2. Most importantly, remember this:
DE are perhaps the *most* unforgiving army in
40k. A space wolf rookie can put an army on the table, and do well with it, even if they make mistakes. A
DE rookie cannot. It is an *extremely* powerful army, but requires an extremely competent general to pilot. I can't begin to quote you statistics like 90% or 99% or anything, but almost every Dark Eldar player I've met in person, and most of those I've met online fail to achieve with their Dark Eldar because they're simply not good enough. Either not good enough to write a competent list, not good enough to play a competent list effectively, or a combination of both.
So for YOU who plays a
BA army that can't mishap its deep-strikes because of gyrostabilizers, and who plays a Kan-wall that simply marches forward 6", takes 4+ cover against everything (I love a Kan wall; I play Orks too)....I ask you this: Do you make mistakes on the table? Are you a fast learner? If you're a good player and not prone to "Ah crap, I shouldn't have done that" then try out
DE. If the idea that a mistake might just cost you the game is a painful idea, then its not the army for you. Here's some common ones:
-Aw crap, enemy reserves coming in and my ravagers are angled towards the middle of the board, presenting my rear armour to the flanks.
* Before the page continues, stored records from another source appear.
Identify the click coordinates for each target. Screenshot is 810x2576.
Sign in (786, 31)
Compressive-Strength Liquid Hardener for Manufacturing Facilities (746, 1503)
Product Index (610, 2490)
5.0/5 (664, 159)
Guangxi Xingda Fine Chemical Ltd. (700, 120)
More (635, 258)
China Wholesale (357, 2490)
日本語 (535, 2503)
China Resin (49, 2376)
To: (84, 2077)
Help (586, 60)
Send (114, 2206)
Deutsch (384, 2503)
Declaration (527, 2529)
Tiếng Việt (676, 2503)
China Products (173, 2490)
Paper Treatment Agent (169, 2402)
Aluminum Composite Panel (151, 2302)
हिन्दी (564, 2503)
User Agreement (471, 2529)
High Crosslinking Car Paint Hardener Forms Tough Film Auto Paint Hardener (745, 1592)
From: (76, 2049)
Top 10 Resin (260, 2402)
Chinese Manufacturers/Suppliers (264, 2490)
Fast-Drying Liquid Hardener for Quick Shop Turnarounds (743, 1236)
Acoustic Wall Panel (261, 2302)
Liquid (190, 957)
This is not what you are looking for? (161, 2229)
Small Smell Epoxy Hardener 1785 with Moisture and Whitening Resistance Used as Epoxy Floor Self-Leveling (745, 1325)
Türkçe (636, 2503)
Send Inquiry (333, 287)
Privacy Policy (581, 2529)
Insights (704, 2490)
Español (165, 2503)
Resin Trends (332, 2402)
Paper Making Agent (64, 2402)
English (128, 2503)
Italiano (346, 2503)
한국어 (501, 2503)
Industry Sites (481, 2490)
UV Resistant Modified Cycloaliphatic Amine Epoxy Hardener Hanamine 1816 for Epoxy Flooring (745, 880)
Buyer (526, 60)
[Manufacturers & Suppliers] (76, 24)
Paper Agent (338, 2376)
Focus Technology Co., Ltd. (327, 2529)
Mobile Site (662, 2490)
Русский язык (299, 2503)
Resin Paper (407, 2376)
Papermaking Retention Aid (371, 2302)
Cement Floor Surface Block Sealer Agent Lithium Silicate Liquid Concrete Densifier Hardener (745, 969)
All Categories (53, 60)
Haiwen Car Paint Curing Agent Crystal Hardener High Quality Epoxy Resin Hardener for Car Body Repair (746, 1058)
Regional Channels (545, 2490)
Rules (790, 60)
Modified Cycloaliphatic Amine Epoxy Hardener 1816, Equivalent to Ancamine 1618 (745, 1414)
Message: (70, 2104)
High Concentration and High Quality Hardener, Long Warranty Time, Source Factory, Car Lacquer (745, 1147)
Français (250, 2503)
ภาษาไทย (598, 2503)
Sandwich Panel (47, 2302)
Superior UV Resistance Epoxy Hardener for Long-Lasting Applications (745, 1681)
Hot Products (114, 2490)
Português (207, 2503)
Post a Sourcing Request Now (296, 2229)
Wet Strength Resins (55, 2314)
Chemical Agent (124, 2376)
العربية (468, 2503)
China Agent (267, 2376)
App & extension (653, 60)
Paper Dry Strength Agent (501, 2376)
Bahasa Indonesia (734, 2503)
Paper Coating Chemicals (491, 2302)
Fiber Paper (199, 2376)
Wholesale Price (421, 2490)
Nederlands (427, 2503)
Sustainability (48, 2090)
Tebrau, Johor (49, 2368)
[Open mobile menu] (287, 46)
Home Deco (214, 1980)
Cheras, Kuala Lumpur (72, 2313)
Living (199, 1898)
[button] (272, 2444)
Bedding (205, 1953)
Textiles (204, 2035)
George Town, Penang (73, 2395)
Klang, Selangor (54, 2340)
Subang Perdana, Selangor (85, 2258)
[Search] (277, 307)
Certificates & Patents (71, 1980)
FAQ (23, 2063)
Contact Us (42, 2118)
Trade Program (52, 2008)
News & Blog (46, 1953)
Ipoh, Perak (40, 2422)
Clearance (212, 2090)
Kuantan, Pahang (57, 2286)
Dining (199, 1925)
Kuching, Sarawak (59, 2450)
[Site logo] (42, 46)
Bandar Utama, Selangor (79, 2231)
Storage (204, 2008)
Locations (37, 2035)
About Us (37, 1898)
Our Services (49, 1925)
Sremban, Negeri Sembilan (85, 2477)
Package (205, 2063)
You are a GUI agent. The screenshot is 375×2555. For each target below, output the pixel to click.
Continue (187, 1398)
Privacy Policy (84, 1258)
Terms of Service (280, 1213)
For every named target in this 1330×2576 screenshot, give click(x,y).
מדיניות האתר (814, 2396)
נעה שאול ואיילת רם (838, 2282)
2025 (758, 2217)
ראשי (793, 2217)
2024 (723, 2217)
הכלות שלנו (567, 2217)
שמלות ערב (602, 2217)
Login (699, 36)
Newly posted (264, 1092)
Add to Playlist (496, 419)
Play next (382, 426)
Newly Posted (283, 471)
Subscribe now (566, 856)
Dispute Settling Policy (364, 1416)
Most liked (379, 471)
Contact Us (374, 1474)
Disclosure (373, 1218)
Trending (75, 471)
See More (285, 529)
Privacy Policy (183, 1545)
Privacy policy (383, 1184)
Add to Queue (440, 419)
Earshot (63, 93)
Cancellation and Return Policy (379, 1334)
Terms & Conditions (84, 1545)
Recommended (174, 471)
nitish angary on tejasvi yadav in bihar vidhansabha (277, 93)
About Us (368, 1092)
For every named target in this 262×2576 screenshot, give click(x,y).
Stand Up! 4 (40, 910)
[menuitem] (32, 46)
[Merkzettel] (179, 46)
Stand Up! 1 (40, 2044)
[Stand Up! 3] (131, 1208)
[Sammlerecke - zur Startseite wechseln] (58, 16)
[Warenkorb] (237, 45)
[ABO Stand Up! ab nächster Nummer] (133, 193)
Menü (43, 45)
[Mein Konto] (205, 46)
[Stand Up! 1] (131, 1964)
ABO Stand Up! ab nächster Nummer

-Aw craw, I mean to flat out to get a cover save.
-Aw crap, I thought I'd be able to get into assault range.
-Aw crap, I should have shot that instead.
Those are deadly. Understanding target and threat priority, vehicular positioning, assault reach....if an enemy does something or shoots at something that you weren't expecting, you did something wrong. =p
If you've got those things covered, you will murder people with Dark Eldar. Its to the point where there are exactly *two* army builds in the entire
40k universe give me pause. One of them I fear, one of them I just respect.
SO! Nothing like your current armies. Much more powerful if you have the ability to put the reigns to that power and drive it well.